In the records below, find the line containing "The image size is (564, 432)." and print it and every line after it exactly, through the end. Skip pictures.

(Collected data entries)
Content starts

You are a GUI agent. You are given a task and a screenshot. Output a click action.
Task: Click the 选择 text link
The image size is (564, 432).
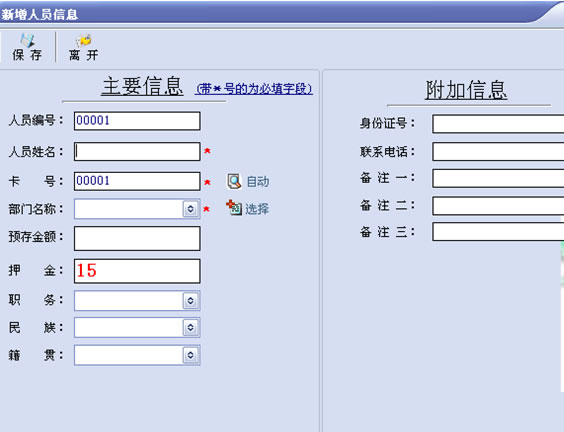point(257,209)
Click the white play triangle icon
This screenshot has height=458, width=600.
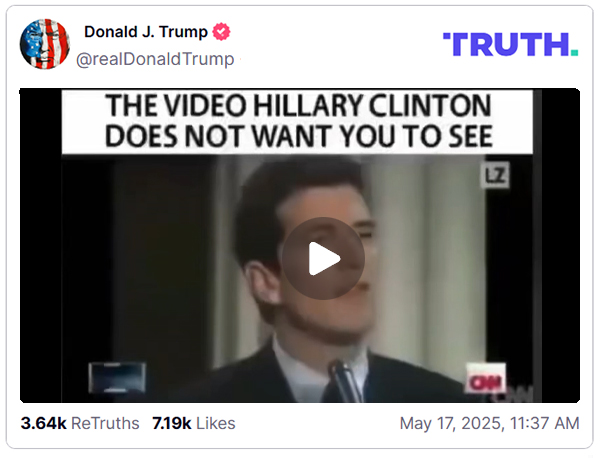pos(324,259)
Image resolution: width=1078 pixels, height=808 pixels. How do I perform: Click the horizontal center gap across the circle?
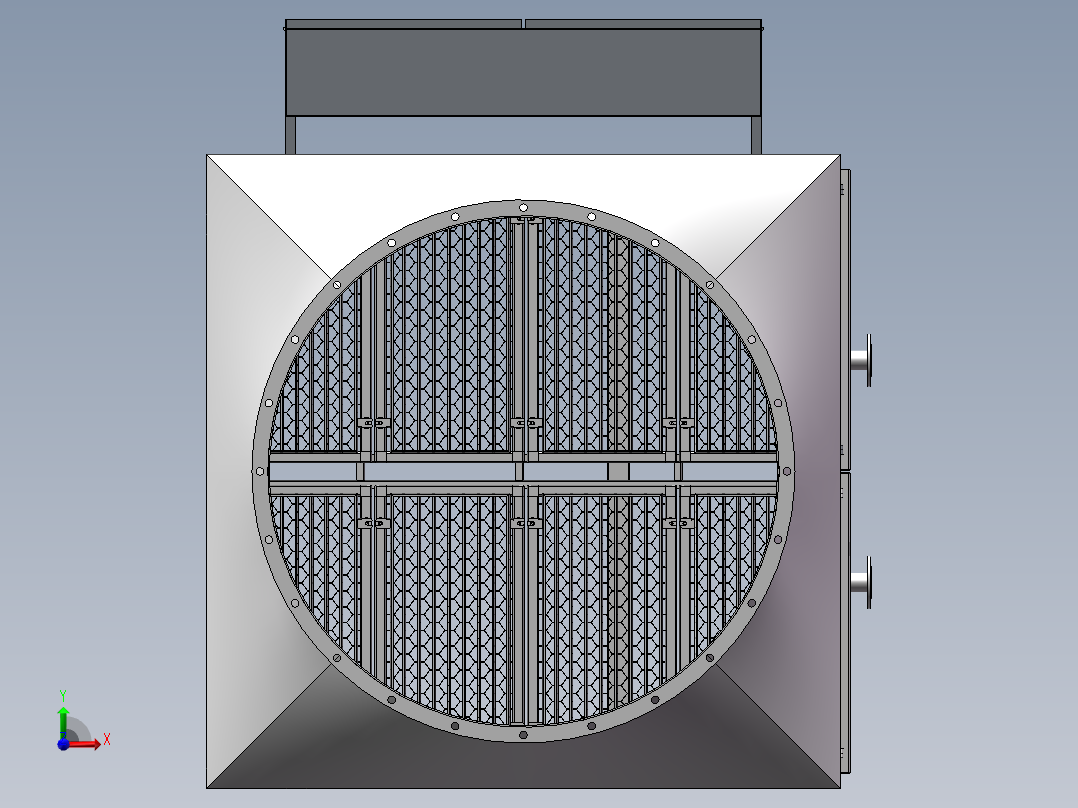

Content ends

■ **YOUR SOLUTION**
The image size is (564, 432).
point(257,209)
Click the white play triangle icon
This screenshot has height=458, width=600.
pos(324,259)
Image resolution: width=1078 pixels, height=808 pixels. How do I perform: Click the horizontal center gap across the circle?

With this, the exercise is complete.